R – Master of Spatial Analysis

Gregory Huang
Geovisualization Project, @RyersonGeo, Fall 2019

Introduction

This project is a demonstration of the abilities of the mapdeck package in R, including its shiny interactive app compatibility.

Mapdeck is an R package created by David Cooley. Essentially, it integrates some of mapbox’s functionality into the R environment. Mapbox is a popular web-based mapping service that is community-driven and provides some great geovisualization functionalities. Strava’s global heat map is one example.

I am interested in looking at flight routes across global hubs and see if there are destination overlaps for these routes. Since the arc layer provided by mapdeck has impressive visualization capabilities of the flight routes, I’ve chosen to use mapdeck to visualize some flight route data around the world.

Example of a map generated by mapdeck: arcs, text, lines, and scatterplots are all available. Perspective changes can be done by pressing down Ctrl and clicking. The base maps are customizable with a massive selection of both mapbox and user-generated maps. This map is one of the results from longest_flights.R, which uses the “decimal” basemap.

The Map has some level of built-in interactivity: Here is an example of using a “tooltip” where if a user hovers over an arc, the arc highlights and shows information about that particular route. Note that mapdeck doesn’t want to draw flight routes across the Pacific – so if accuracy is key, do keep this in mind.

Software Requirements

To replicate this project, you’ll need your own mapbox access token. It is free as long as you have a valid email address. Since the code is written in R, you’ll also need R and R Studio downloaded on your machine to run the code.

Tl;dr…

Here’s the Shiny App

The code I created and the data I used can also be found on my GitHub repository, Geovis. To run them on your personal machine, simply download the folder and follow the instructions on the README document at the bottom of the repository page.

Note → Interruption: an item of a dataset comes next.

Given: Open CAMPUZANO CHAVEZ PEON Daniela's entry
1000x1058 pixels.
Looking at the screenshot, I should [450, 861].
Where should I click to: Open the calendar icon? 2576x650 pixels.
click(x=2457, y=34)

Screenshot of the shiny app: The slide bar will tell the map which flights to show, based on the longitudes of the destinations. All flights depart out of YYZ/KEF/AMS/FRA/DXB.

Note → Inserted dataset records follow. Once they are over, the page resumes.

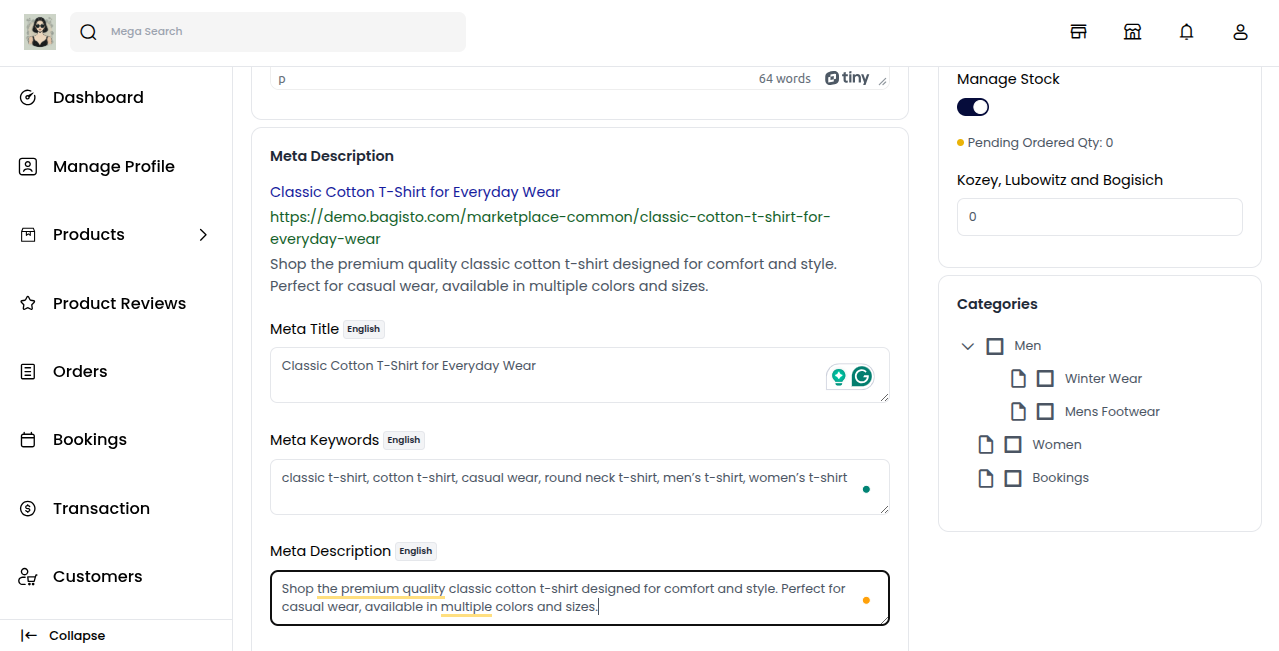This screenshot has width=1279, height=651.
Task: Open the Grammarly icon in Meta Title field
Action: [861, 377]
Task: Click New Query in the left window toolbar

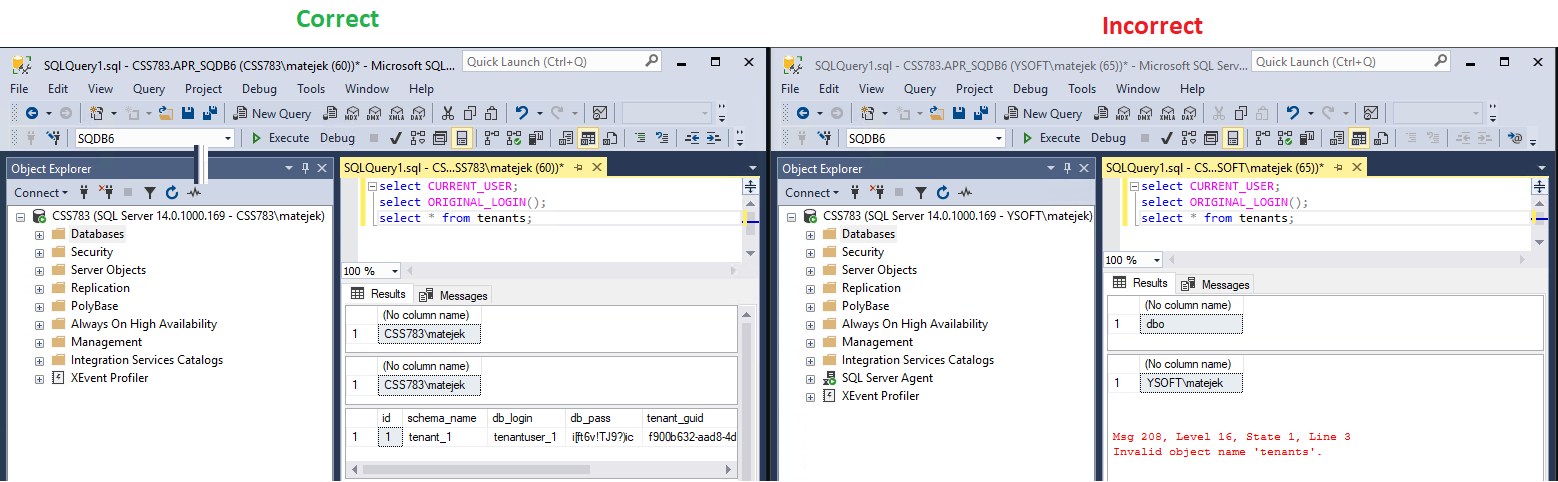Action: click(272, 113)
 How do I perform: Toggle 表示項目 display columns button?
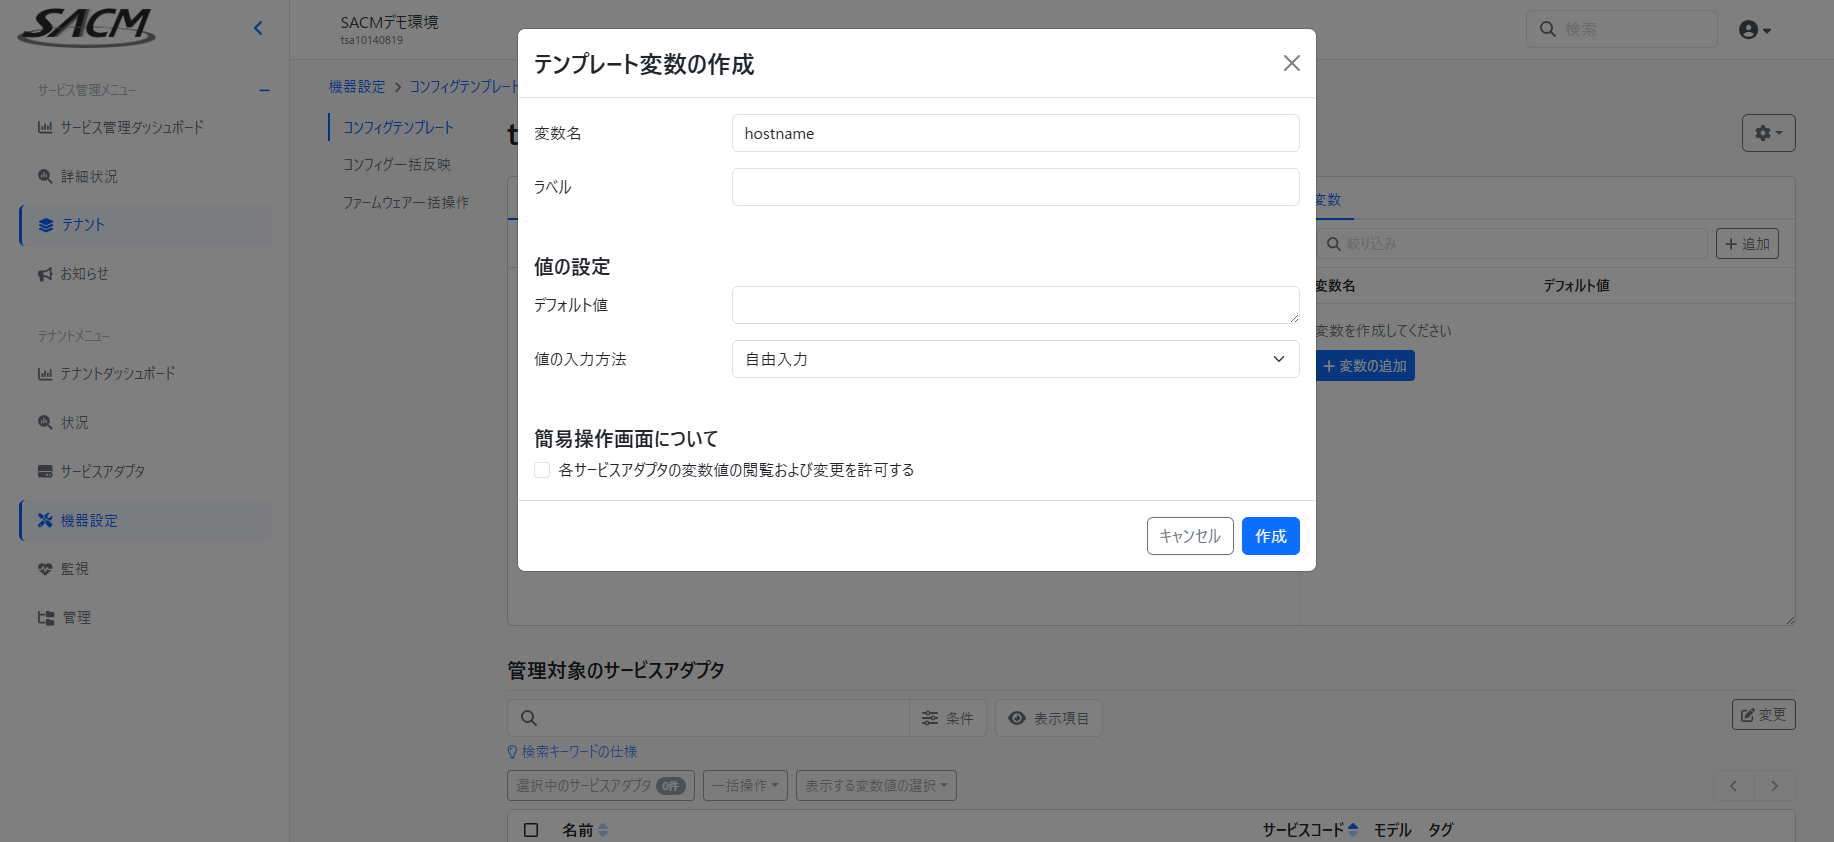click(x=1048, y=718)
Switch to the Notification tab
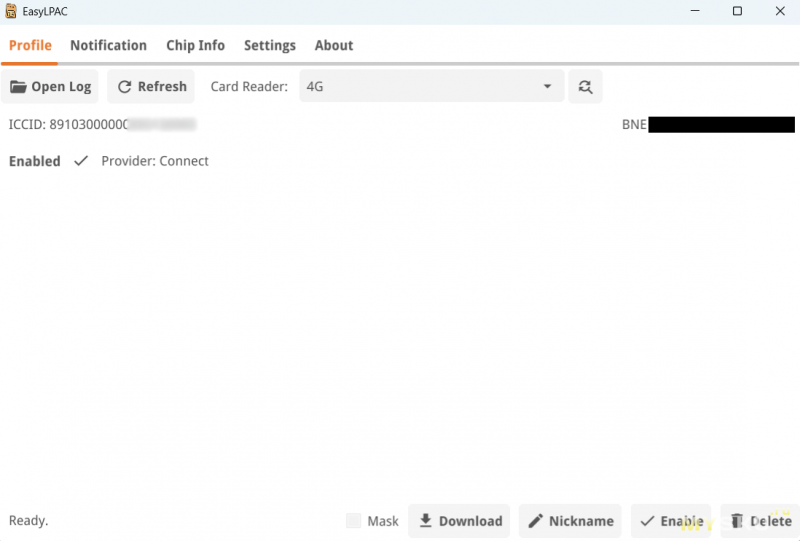Image resolution: width=800 pixels, height=541 pixels. tap(108, 45)
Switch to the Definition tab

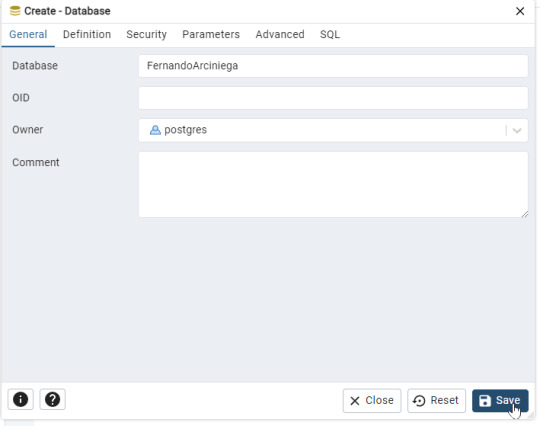(87, 34)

Details: Code to Generate a Map

The code I’ve written contained 2 major parts, both utilizing flight route data. The first part is done with longest_flights.R, demonstrating the capabilities of the mapdeck package using data I curated for the longest flights in the world. The second part is done with yyz_fra.R and shinyApp.R to demonstrate the shiny app compatibility and show how the package handles larger datasets (hint – very well). The shinyApp uses flight route data from 5 airports: Toronto, Iceland-Keflavik, Amsterdam, Frankfurt, and Dubai, pulled from openflights.org.

For the flight route data for the 5 airports, in particular, the data needed cleaning to make the data frame useable to mapdeck. This involved removing empty rows, selecting only the relevant data, and merging the tables.

Code snippet for cleaning the data. After the for loop completes, the flight route data downloaded from openflights.org becomes available to be used for mapdeck.

Once the data were cleaned, I began using the mapdeck functions to map out the routes. The basic parts of the mapdeck() function are to first declare your key, give it a style, and assign it a pitch if needed. There are many more parameters you can customize, but I just changed the style and pitch. Once the mapdeck map is created, use the “pipe” notion (%>%) to add any sort of layers to your map. For example, add_arc() to add the arcs seen in this post. Of course, there are many parameters that you can set, but the most important are the first three: Where your data come from, and where the origin/destination x-y coordinates are.

An example creating an arc on a map. In addition to the previously mentioned parameters, tooltip generates the little chat boxes when you hover over a layer entry, and layer_id is important when there are multiple layers on the same map.

Additional details on creating all different types of layers, including heatmaps, can be found on the documentation page HERE.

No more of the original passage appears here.